Last Sunday nine members of the Flint River Bass Club fished our November tournament at Lake Lanier. I think the rain scared off many of the members but it was weird. It was raining hard at my house at 3:30 AM when I was hooking up the boat and I had my windshield wipers on high all the way to I-85. Then it quit raining.
Everything was wet and misty, but during the tournament I never put my hood up on my rainsuit. Then on the way home I had to turn on my windshield wipers on high about the time I got off I-285 and on I-675 headed back. I am glad it held off while we fished.
In the tournament the nine of us cast for eight hours to land 12 keeper 14-inch bass weighing about 28 pounds. There was one five-fish limit and three fishermen didn’t have a keeper. There was only one largemouth – the other 11 were spots.
We did catch some good spots. Five of them weighed over three pounds each, and the biggest one weighed 4.79 pounds. That is a big spot. Spots fight harder than largemouth and are fun to catch.

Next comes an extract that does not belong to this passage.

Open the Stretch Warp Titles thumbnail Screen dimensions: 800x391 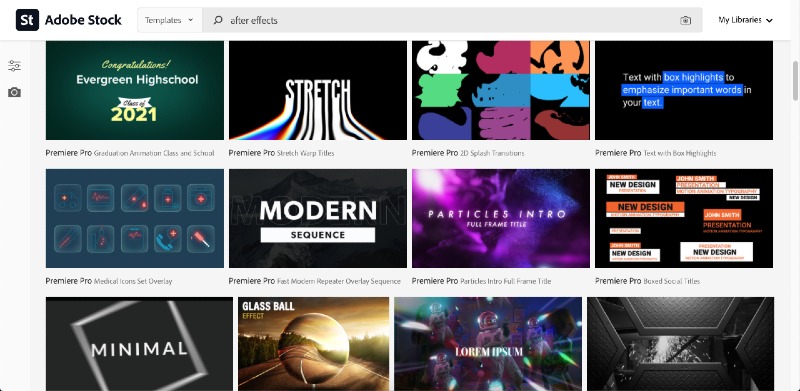[318, 90]
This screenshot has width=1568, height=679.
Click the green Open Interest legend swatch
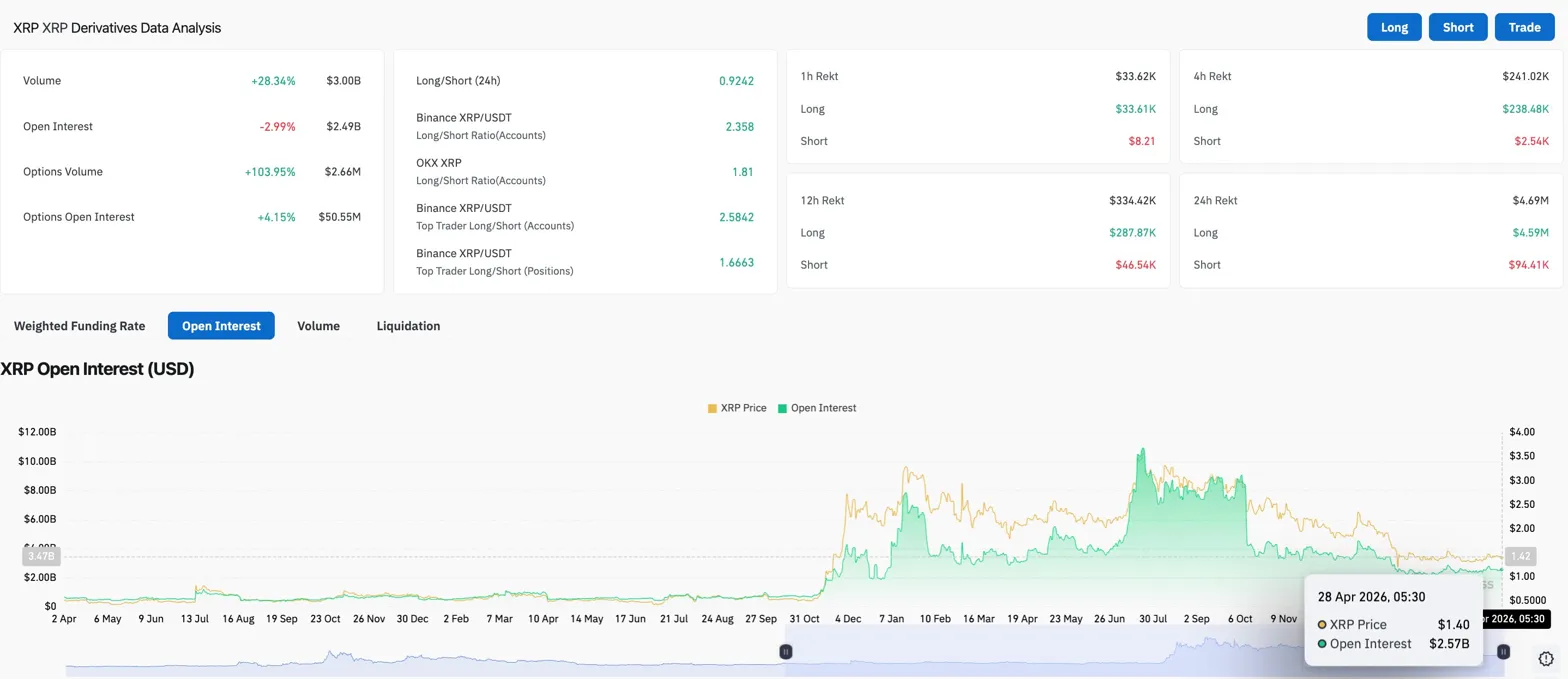pyautogui.click(x=783, y=408)

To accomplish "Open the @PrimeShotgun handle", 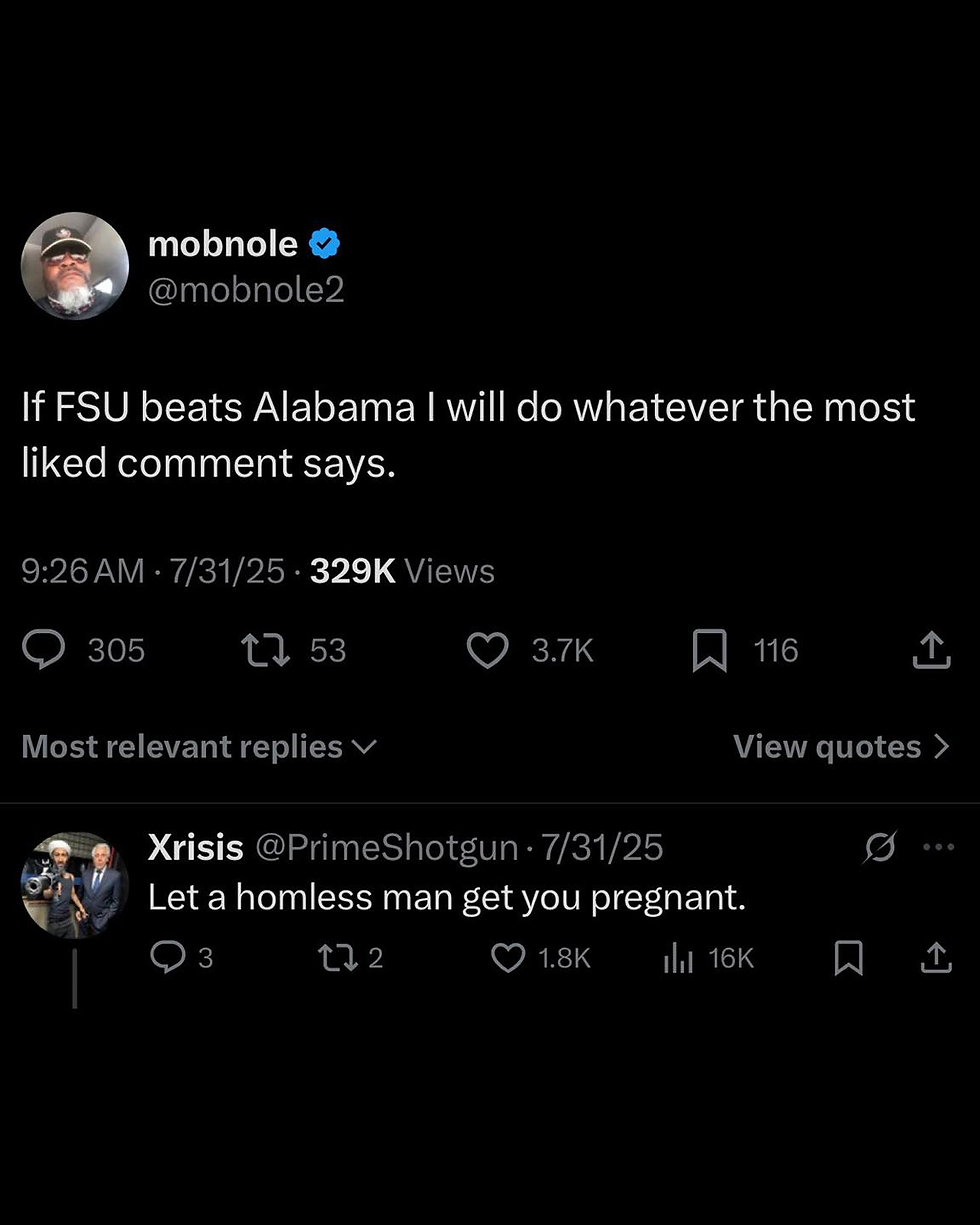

I managed to land a limit and won with 8.87 pounds, Sam Smith had three weighing 5.56 pounds for second, Chuck Croft had big fish and third place with his 4.79 pounder and Don Gober was fourth with one at 3.77 pounds.
I started fishing a spinnerbait on a rocky point at 6:30 and landed my biggest keeper, a spot just over three pounds, on my second cast. At 8:00 I landed my second biggest fish on a jig head worm on another rocky point, then got my third keeper on the next rocky point I fished with the jig head worm at 8:30.
Catching three keepers in the first two hours made me feel pretty good, but I did not hook another fish until 2:00 when a keeper largemouth hit my jig head worm back in a pocket around some brush. With 15 minutes left to fish I ran to a rocky point near the ramp and, when I looked at my watch and saw it was 2:25 and I had to be at the ramp before 2:30, said to the fish and myself, ‘Ok, this is my last cast.”
As the jig head worm sank I saw my line jump and set the hook on a 14 inch spot, filling my limit. That is why I never give up and never go in early. You just don’t know which cast will result in a fish.
Fishing was tough for us at Lanier but folks that fish it a lot and know it are doing well. On Saturday it took five spots weighing over 17 pounds to win a tournament there and many teams in that tournament had five fish weighing over 12 pounds. And fishing there and on other area lakes will get better and better until Christmas if the weather this year is like it usually is here.